**What you have to do**
Only one stretch of the data below is wanted: the lines from the one with "The image size is (900, 389)." through the one with "Task: Collapse the CSSRE Spark tree category", repeated exactly.

Saved data entries:

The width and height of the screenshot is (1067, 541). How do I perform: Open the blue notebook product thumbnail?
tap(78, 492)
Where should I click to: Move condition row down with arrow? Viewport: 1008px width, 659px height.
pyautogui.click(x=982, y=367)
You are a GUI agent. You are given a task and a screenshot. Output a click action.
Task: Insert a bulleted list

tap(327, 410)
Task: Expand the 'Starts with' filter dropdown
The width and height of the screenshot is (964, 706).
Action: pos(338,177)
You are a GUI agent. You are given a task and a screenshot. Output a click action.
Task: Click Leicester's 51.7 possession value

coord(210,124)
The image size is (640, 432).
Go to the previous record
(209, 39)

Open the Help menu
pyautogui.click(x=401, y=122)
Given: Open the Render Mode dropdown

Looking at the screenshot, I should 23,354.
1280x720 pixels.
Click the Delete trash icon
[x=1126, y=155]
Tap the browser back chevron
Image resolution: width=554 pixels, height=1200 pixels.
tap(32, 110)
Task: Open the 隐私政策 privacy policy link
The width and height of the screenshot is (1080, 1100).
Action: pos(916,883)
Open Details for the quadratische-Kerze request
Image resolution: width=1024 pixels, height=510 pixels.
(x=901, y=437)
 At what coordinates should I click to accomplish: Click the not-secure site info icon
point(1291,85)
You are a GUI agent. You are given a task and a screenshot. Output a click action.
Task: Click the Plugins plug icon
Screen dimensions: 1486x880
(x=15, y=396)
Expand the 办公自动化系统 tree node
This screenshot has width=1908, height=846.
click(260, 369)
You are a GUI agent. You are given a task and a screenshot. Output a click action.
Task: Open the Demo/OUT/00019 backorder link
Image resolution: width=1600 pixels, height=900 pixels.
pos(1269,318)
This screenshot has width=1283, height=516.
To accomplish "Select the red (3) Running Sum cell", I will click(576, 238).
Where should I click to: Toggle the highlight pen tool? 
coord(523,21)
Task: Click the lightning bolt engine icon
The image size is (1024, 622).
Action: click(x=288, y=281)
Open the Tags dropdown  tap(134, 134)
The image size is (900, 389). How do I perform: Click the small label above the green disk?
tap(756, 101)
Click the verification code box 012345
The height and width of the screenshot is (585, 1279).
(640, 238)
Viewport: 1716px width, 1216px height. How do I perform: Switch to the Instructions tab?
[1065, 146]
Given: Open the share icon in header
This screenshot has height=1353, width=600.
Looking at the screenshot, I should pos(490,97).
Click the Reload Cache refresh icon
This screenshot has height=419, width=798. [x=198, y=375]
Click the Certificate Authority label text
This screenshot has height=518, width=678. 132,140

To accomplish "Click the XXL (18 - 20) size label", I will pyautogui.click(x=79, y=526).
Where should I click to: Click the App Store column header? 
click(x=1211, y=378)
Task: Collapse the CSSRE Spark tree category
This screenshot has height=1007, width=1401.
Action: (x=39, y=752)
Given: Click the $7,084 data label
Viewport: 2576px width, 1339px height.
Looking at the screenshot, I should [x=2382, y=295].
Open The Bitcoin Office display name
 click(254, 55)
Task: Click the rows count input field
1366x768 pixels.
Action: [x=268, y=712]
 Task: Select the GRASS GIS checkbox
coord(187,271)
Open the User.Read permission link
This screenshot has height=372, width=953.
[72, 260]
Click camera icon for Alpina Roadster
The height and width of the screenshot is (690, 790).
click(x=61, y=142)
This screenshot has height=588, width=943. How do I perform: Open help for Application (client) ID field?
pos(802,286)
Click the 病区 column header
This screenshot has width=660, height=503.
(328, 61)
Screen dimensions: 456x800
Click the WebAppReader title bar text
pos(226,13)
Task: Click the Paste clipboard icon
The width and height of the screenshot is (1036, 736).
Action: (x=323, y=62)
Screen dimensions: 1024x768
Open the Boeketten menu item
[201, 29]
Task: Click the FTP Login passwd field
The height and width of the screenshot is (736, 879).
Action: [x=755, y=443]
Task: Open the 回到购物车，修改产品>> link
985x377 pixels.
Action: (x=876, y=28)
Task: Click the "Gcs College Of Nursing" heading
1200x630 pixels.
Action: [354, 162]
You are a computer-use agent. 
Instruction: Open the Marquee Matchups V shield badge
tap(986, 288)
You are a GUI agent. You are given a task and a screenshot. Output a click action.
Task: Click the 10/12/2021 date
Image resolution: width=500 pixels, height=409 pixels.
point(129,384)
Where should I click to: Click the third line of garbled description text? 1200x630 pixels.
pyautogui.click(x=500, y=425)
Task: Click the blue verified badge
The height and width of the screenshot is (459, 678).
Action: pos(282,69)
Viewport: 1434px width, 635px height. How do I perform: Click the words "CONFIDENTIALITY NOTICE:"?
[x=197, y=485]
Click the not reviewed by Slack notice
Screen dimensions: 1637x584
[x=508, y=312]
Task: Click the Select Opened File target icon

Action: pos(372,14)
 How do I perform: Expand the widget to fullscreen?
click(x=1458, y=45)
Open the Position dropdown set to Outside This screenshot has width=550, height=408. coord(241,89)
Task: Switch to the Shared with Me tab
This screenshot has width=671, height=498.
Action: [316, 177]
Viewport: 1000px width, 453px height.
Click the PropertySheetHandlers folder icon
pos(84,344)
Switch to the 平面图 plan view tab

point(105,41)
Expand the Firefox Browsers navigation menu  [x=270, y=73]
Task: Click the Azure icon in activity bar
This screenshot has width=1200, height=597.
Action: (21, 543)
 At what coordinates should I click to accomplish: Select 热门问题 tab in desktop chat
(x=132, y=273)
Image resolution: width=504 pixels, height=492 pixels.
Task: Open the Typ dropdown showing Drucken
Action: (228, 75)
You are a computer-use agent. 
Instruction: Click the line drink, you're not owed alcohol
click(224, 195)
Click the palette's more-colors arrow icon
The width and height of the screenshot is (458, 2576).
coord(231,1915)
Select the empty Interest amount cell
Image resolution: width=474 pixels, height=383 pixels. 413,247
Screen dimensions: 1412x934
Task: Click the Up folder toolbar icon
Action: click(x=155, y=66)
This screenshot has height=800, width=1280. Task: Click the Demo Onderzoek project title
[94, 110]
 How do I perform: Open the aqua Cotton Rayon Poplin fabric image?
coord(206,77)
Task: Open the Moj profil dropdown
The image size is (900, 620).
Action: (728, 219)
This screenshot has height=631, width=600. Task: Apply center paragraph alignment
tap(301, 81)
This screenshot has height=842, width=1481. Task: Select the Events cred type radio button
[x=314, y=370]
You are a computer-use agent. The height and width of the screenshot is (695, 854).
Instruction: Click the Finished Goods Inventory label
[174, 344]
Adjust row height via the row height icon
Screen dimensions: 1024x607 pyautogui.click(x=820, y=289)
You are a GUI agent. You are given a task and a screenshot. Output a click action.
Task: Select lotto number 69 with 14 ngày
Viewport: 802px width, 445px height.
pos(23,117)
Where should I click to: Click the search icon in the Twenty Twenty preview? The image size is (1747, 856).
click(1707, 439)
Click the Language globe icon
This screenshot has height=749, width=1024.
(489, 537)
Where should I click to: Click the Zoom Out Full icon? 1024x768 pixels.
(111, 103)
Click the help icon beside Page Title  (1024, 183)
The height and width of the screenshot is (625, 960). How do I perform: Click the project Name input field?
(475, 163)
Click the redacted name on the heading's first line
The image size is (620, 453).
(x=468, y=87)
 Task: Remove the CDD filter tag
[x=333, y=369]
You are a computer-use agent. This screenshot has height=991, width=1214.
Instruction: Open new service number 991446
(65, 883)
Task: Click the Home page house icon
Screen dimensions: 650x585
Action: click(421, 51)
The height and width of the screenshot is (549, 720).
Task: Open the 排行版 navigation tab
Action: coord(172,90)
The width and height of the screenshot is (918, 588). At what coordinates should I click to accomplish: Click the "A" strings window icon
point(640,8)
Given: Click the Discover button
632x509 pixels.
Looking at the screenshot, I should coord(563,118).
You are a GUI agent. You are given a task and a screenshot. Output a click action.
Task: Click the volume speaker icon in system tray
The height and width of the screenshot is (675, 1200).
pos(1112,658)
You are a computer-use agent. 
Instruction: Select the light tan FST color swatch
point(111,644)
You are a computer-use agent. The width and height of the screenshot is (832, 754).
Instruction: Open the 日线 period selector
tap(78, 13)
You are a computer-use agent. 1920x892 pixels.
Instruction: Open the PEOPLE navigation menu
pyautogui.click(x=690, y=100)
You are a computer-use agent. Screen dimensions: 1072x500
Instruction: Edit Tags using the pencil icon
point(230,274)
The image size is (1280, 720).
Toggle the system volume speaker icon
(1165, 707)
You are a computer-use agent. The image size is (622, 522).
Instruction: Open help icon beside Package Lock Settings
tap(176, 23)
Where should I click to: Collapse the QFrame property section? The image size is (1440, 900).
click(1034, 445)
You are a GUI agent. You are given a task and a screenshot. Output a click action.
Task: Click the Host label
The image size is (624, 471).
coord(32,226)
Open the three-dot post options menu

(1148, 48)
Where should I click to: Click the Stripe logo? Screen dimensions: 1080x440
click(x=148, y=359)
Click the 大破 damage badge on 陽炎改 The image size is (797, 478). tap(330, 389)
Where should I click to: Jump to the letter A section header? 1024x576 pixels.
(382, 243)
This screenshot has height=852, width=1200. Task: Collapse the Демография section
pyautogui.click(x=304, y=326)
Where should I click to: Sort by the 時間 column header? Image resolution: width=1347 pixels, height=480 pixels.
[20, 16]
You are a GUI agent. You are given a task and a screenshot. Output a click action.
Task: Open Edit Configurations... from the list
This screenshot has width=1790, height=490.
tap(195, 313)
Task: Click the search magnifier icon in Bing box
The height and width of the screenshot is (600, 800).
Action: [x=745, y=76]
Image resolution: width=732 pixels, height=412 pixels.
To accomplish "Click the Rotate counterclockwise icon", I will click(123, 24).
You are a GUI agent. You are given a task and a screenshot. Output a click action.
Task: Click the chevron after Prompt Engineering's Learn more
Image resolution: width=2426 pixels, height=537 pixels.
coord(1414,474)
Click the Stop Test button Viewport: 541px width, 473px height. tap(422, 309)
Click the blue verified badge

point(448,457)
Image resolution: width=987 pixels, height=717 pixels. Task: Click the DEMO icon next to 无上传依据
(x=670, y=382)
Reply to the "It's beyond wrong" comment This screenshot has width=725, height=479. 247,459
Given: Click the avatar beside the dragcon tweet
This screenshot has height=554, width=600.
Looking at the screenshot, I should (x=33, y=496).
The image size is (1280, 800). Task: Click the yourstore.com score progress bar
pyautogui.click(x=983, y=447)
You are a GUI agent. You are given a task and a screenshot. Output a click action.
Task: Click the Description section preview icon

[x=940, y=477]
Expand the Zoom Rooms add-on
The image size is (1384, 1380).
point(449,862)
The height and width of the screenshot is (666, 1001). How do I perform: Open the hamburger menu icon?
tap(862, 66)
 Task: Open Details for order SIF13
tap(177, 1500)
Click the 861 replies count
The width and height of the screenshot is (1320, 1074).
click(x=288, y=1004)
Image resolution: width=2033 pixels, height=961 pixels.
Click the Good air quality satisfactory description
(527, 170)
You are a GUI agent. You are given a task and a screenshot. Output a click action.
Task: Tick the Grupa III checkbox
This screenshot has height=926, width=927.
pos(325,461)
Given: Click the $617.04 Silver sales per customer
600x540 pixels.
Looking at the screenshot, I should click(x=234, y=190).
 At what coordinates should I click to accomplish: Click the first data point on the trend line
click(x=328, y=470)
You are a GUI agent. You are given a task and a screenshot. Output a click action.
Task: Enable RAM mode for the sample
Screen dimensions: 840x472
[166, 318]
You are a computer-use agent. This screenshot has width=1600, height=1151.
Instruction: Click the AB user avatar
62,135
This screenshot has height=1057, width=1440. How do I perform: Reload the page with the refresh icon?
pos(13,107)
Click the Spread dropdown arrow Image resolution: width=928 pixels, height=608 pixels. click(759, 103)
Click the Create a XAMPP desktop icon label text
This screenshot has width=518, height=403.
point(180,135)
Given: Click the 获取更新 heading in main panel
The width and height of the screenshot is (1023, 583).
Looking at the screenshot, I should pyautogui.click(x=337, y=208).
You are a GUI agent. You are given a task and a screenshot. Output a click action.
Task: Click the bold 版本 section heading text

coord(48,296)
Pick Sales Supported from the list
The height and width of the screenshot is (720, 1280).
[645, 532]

**Response to the task**
The image size is (900, 389). How do I perform: Click the small label above the green disk?
tap(756, 101)
Click the verification code box 012345
The height and width of the screenshot is (585, 1279).
(640, 238)
Viewport: 1716px width, 1216px height. How do I perform: Switch to the Instructions tab?
[1065, 146]
Given: Open the share icon in header
This screenshot has height=1353, width=600.
Looking at the screenshot, I should pos(490,97).
Click the Reload Cache refresh icon
This screenshot has height=419, width=798. [x=198, y=375]
Click the Certificate Authority label text
This screenshot has height=518, width=678. 132,140

To accomplish "Click the XXL (18 - 20) size label", I will pyautogui.click(x=79, y=526).
Where should I click to: Click the App Store column header? 
click(x=1211, y=378)
Task: Collapse the CSSRE Spark tree category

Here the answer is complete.